At the beginning of the program, all students take a course in analytical methods to refresh their understanding of quantitative methods and statistics so that they have the right foundation. Each course has one or two PhD students who are teaching assistants for the professors. They, too are flown to London and Hong Kong, so that they are available to students during class weeks. Both faculty and teaching assistants are evaluated by students, and the feedback is regularly used to improve the courses.

THE HIGHLY RANKED EMBA PROGRAMS ARE AMONG THE MOST EXPENSIVE MBA DEGREES IN THE WORLD

None of this comes cheap. For the U.S. class that starts in June, the tuition and fees come to $168,000, up $14,000 from just two years ago. The cost includes hotel accommodations for three weeks in Chicago, a week in London and a week in Hong Kong, but not airfare.

Though fewer corporations are footing the bills for these programs, the cost of them continues to rise. For students in the cohort that started in Kellogg’s EMBA program in January, the tuition bill will be roughly $176,600. For the latest EMBA classes at Wharton, students entering the program this month at the school’s home campus in Philadelphia will pay a whopping $181,500 in tuition and fees, up from $171,360 only a year ago. Self-sponsored students must pay the tuition—the highest of any MBA program in the world—in six equal installments at the beginning of each semester.

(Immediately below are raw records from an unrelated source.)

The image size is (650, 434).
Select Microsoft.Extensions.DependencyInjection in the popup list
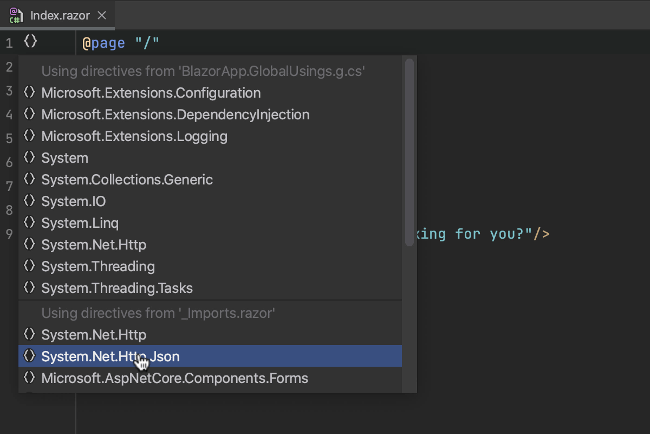coord(175,114)
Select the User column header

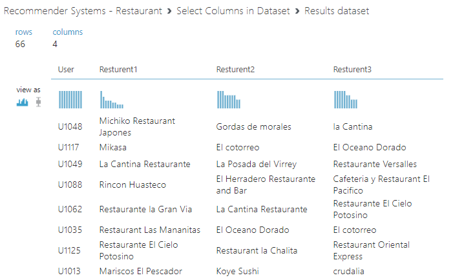pos(66,69)
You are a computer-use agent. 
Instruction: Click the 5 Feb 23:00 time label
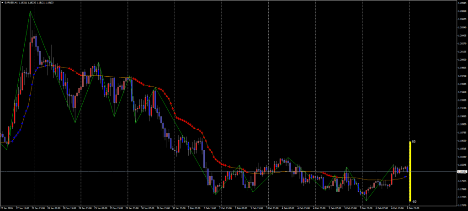click(367, 208)
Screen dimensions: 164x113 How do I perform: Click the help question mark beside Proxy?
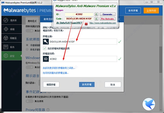[48, 110]
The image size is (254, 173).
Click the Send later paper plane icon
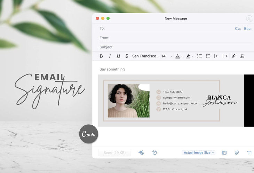point(141,152)
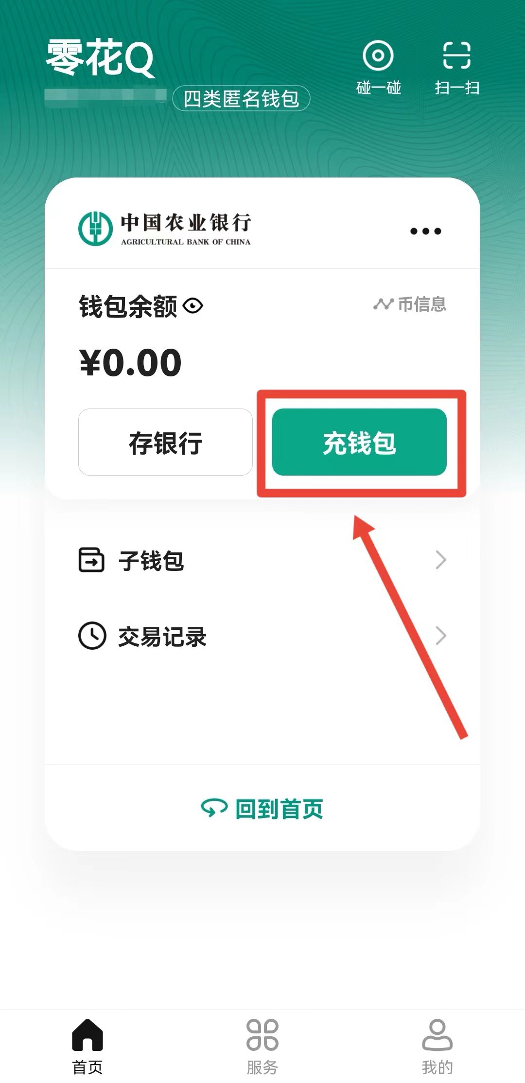Tap the 回到首页 return arrow icon
Screen dimensions: 525x1083
[214, 808]
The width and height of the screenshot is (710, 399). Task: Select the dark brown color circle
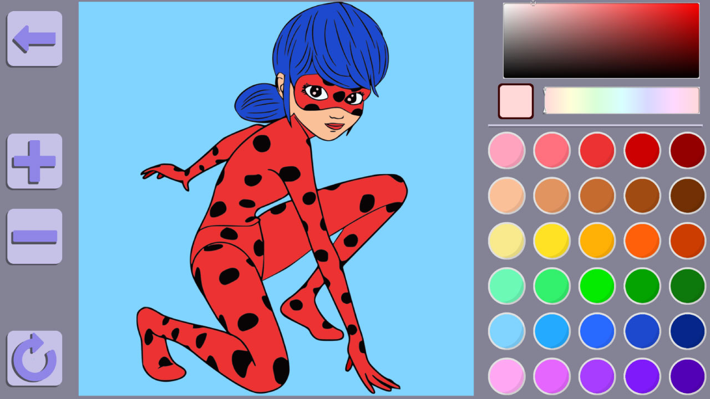pos(687,196)
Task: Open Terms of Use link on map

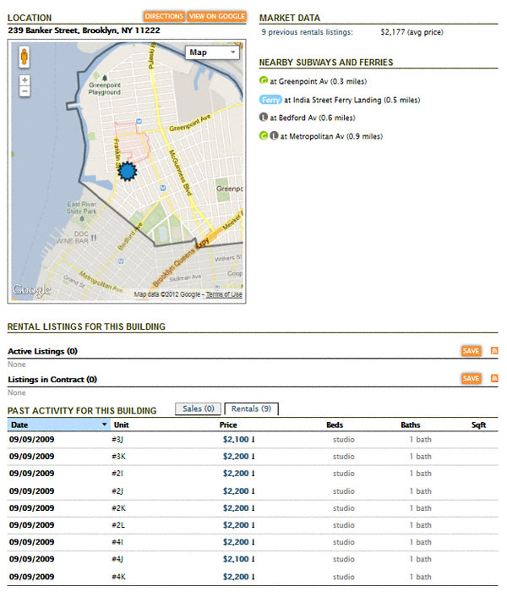Action: click(x=224, y=294)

Rank tends to influence the price of an EMBA. The highly ranked schools often have the highest price points. Last year, for example, the average cost of an Executive MBA program was $73,400—much lower than the price tags at either Wharton, Kellogg or Booth, which sit at the top of the market. While most of these schools hand out considerable scholarship money to full-time MBAs, there’s no money available to discount the cost of these EMBA programs. In fact, for the very first time ever, Chicago’s graduating cohort in London asked that a portion of  their graduation gift to the school be set aside for token scholarships to incoming EMBA students.